Stuff (Almost) Beyond Your Control
Blame it on the Cavemen…
Women have a primal instinct to be attracted to “the biggest bad-assed caveman.” These early men offered protection and their toughness and virility made for a very sexually-attractive mate, who might produce strong and virile children more likely to be able to survive in the harsh conditions. “Women are programmed to be attracted to men with high levels of testosterone as protectors and providers; unfortunately, high testosterone levels can sometimes correlate with bad boy behaviors like risk taking, aggression, violence, and sexual promiscuity, says therapist, April Dawn Ricchuito, MSW.

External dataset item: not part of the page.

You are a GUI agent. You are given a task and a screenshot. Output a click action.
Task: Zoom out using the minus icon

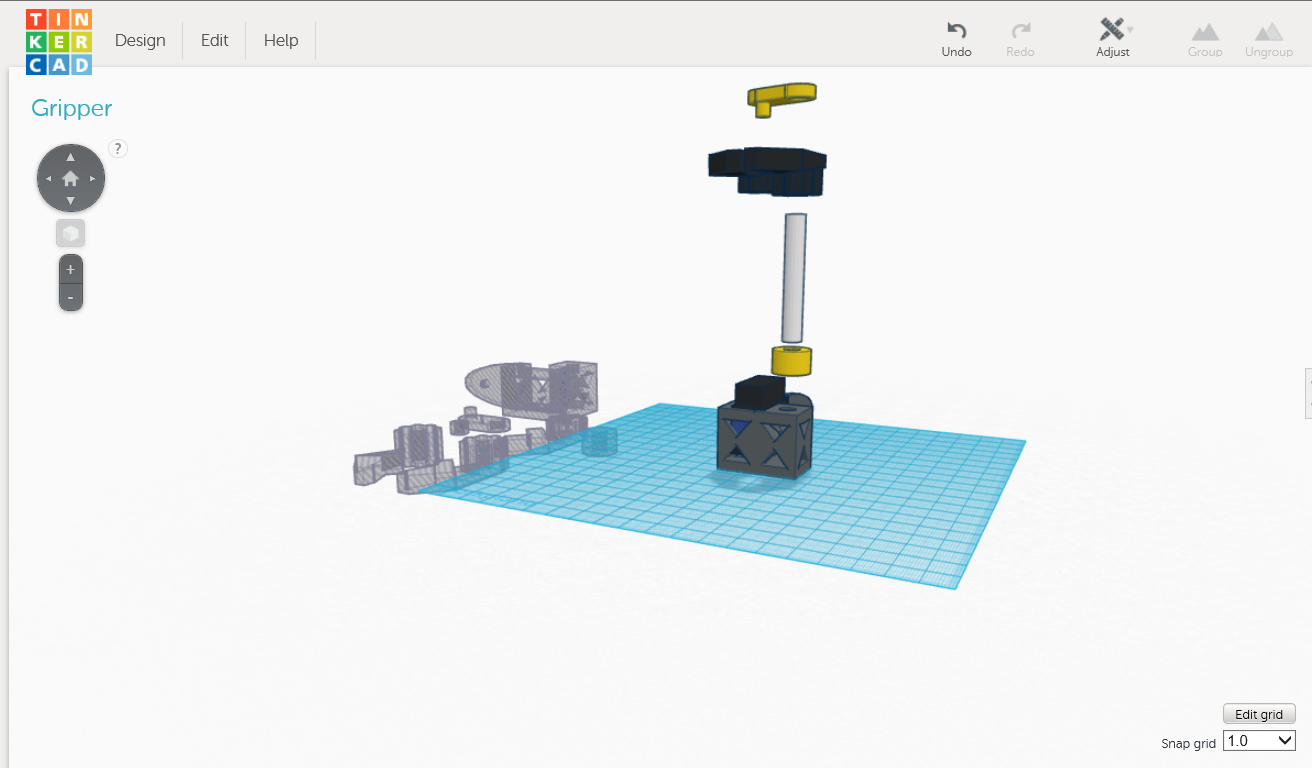pos(70,296)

And how does this translate into modern times, especially with respect to mass fatherlessness? “The little girl who grew up without a father in the home may well seek out a man who she knows will take care of her, no one will ever step out of line with her when he is around, a big strong man that she did not have growing up,” says Rochelle Peachey, a dating and relationship expert who runs a transatlantic dating site called, I Love Your Accent.
It’s the Sex…
Much of the drive women have for these horrid men is the chemical reaction and bonding-seeking hormones that are produced when they have sex. Watch out for men who rush sex almost immediately–there is an ulterior motive. Chances are they are REALLY good at it, and want you to get hooked and emotionally invested. Because once you’re sprung, that’s when the abuse and degradation will begin.
So How Do You Avoid It?
Short answer: Therapy. Lots of it if need be.
The other answer is to identify what your triggers are. Find out what the source of your neediness and insecurities are. Do you constantly need male attention to feel pretty? Does being alone make you feel like a failure? Do you feel like you constantly need to “earn” love, or make some remarkable sacrifice to feel “worthy?” If any of this sounds like you, seek help.
And before you jump in, BE VIGILANT! “A woman should be on the lookout for a history of previous poor relationships, legal problems, and excessive lying. Similarly, during a conversation with a sociopath, she may notice his lack of remorse in past situations, this is a large red flag. In the end, the ability to have a normal relationship with a sociopath is extremely rare. Likewise, being involved with a sociopath can be dangerous. A sociopath’s complete disregard for the welfare of others and his lack of conscience can make him extremely dangerous,” warns Jonah H. Harris, VP of Software Architecture and in-house data scientist for MeetMe, one of the top ten social networks in the United States.